I led her through an exercise that would help her to: decide where best to place her attention, then set an intention for the situation, and make a commitment to action she could take.
I guided her to set her intention, clarify it, plant it in her heart, and then let it go ... just like planting a seed ... you know, you prepare the soil, dig the hole, put the seed in the hole, cover it and simply let it grow.
You don't dig up the seed every day to see how it's doing.

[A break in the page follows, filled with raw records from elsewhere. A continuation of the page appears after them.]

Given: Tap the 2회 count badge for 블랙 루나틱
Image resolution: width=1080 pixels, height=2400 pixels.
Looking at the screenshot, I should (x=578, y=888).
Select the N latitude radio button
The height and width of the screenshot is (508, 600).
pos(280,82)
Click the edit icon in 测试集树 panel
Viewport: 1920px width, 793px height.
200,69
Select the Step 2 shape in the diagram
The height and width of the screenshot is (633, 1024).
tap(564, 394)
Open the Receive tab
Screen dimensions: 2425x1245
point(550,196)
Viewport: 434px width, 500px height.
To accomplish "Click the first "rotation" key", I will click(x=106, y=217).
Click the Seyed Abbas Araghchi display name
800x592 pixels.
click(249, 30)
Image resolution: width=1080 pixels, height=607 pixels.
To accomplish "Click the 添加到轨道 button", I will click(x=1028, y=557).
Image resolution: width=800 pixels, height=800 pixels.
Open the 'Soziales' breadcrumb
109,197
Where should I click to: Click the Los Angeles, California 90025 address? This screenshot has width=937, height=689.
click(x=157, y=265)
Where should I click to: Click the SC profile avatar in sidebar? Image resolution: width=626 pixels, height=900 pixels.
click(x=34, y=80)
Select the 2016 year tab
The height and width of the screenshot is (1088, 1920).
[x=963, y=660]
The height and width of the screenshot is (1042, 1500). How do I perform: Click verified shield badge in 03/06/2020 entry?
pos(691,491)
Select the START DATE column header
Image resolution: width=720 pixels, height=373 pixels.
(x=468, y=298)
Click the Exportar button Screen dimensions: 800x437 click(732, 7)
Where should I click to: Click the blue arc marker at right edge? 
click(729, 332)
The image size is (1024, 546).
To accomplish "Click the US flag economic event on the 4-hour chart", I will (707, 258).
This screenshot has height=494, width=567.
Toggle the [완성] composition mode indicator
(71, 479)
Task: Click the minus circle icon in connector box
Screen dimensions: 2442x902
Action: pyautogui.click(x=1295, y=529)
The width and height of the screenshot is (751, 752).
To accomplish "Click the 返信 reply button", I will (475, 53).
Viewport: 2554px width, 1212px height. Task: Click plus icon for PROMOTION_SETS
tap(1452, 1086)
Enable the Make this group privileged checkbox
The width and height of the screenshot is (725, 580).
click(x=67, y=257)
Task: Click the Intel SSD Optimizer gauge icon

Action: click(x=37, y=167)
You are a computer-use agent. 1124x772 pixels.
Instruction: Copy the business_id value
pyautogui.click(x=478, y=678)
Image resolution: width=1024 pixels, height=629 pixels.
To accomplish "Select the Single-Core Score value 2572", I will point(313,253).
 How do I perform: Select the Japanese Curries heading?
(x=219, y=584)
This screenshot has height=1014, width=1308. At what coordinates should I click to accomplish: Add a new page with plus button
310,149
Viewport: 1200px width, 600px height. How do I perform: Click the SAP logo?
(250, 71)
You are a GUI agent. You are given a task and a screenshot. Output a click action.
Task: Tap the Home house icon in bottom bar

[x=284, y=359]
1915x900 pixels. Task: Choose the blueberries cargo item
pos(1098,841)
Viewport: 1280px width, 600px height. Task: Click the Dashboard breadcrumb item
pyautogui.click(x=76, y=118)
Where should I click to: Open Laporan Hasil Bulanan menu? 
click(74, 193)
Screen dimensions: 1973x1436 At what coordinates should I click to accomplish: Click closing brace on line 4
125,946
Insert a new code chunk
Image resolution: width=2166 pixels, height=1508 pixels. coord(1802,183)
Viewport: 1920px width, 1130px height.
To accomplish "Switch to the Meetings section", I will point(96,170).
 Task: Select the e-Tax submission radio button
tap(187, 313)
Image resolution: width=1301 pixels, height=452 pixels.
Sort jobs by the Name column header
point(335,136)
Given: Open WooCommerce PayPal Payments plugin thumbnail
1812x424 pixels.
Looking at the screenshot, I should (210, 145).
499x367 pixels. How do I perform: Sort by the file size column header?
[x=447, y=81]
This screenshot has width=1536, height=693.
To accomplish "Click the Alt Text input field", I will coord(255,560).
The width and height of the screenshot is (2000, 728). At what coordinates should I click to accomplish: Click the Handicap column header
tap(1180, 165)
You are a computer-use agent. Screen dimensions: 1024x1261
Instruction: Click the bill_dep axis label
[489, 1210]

She immediately stopped me and said, "It's funny you say that. My daughter ALWAYS digs up her seeds to check on them. And the ones that aren't growing, she tosses them out and plants new ones."
Um. But ... Wait. What?
I was speechless. I thought that metaphor was a lock! (Cue the cosmic spit take)
Eyes wide, almost popping out of my head, and my spiritual GPS quickly recalculating back to "beginner's mind" I asked, "Okay ... and what if the seed was just ... a slow grower?"
She laughed and said, "Oh she found one once that looked like it was expanding a little but was growing a lot slower than the others. She laid that seed on TOP of the soil and it ended up growing bigger than the others!"
I said, "Wow, that's brilliant! And of course it makes sense!"
She leaned in and said, "You know, I learn SO much from her. What she taught me was that sometimes we carry way too much stuff on top of us. And sometimes we have to dig ourselves out of the dirt to grow better."
Infinite possibilities. Nothing is a lock.
As I set up for my class, she sat quietly knitting the beautiful blanket she began working on a few weeks ago. The blanket whose soft colors
reminded another volunteer of spumoni. She quietly said, "Each stitch is a piece of my heart ... each stitch is a piece of my love."
Those beautiful thoughts filled the room ... and my heart.
So blessed and grateful, grateful, grateful to be on this brilliant journey.